:: Work required ::
Begin at the line holding "[Youtube] (470, 1484)" and set down exactly each line through the last one below, omitting pictures. Include nothing else.

******

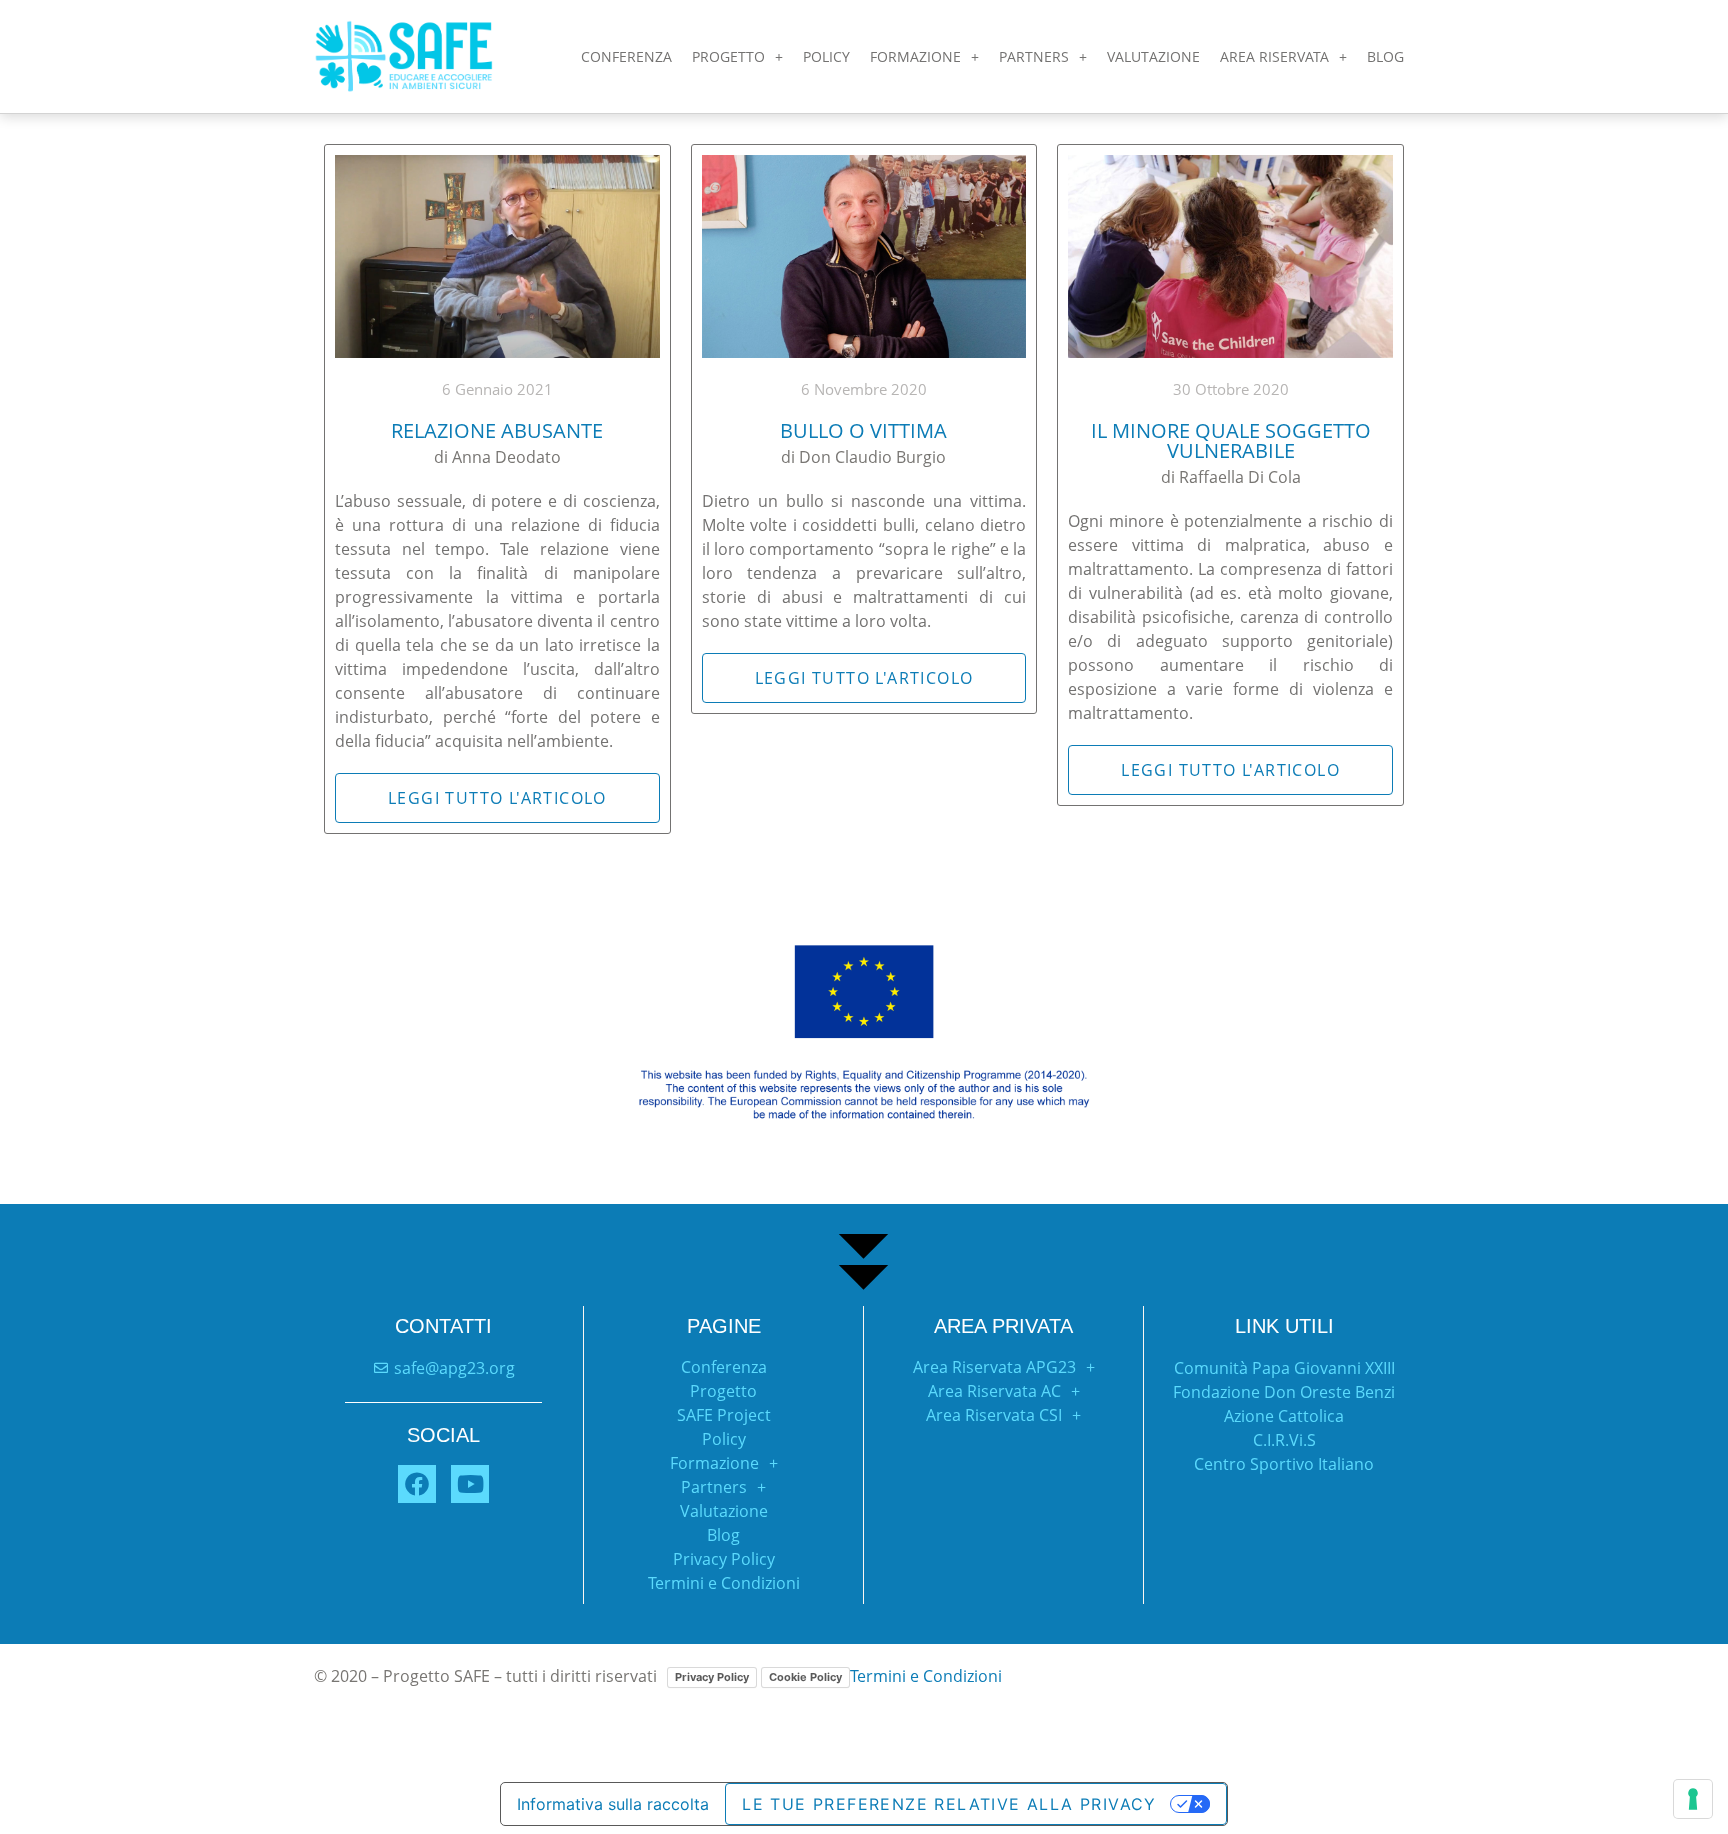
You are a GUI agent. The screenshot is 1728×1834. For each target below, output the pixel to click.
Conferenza (626, 56)
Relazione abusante (497, 430)
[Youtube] (470, 1484)
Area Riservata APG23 (994, 1367)
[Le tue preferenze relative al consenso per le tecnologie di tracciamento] (1693, 1799)
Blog (1385, 56)
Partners (714, 1487)
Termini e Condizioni (724, 1583)
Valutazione (724, 1511)
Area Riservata (1274, 56)
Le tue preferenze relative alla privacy (949, 1804)
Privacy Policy (724, 1559)
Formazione (915, 56)
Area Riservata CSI (994, 1415)
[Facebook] (417, 1484)
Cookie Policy (805, 1677)
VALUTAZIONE (1153, 56)
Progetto (728, 56)
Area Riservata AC (994, 1391)
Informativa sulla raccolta (613, 1804)
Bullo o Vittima (863, 430)
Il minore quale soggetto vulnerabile (1231, 440)
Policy (826, 56)
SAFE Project (724, 1415)
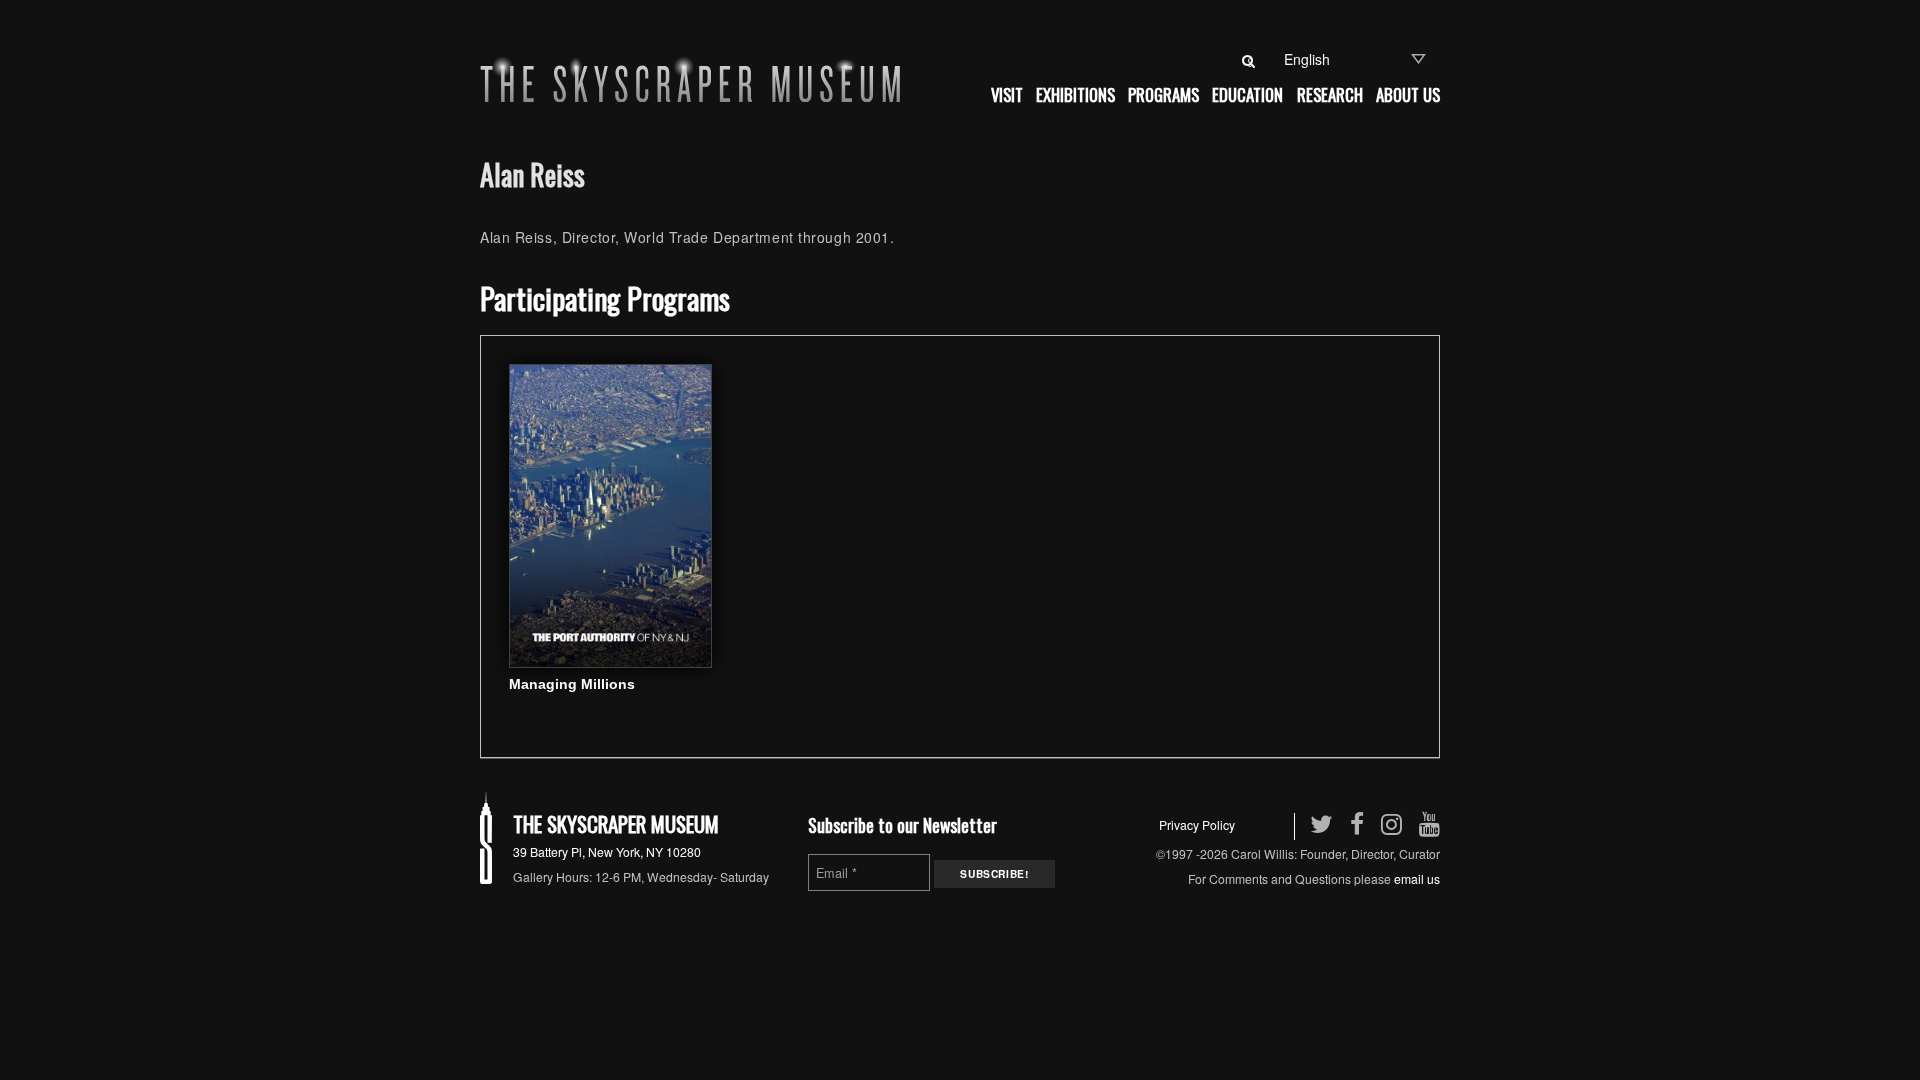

******

:: Answer space ::
[Youtube] (470, 1484)
Area Riservata APG23 (994, 1367)
[Le tue preferenze relative al consenso per le tecnologie di tracciamento] (1693, 1799)
Blog (1385, 56)
Partners (714, 1487)
Termini e Condizioni (724, 1583)
Valutazione (724, 1511)
Area Riservata (1274, 56)
Le tue preferenze relative alla privacy (949, 1804)
Privacy Policy (724, 1559)
Formazione (915, 56)
Area Riservata CSI (994, 1415)
[Facebook] (417, 1484)
Cookie Policy (805, 1677)
VALUTAZIONE (1153, 56)
Progetto (728, 56)
Area Riservata AC (994, 1391)
Informativa sulla raccolta (613, 1804)
Bullo o Vittima (863, 430)
Il minore quale soggetto vulnerabile (1231, 440)
Policy (826, 56)
SAFE Project (724, 1415)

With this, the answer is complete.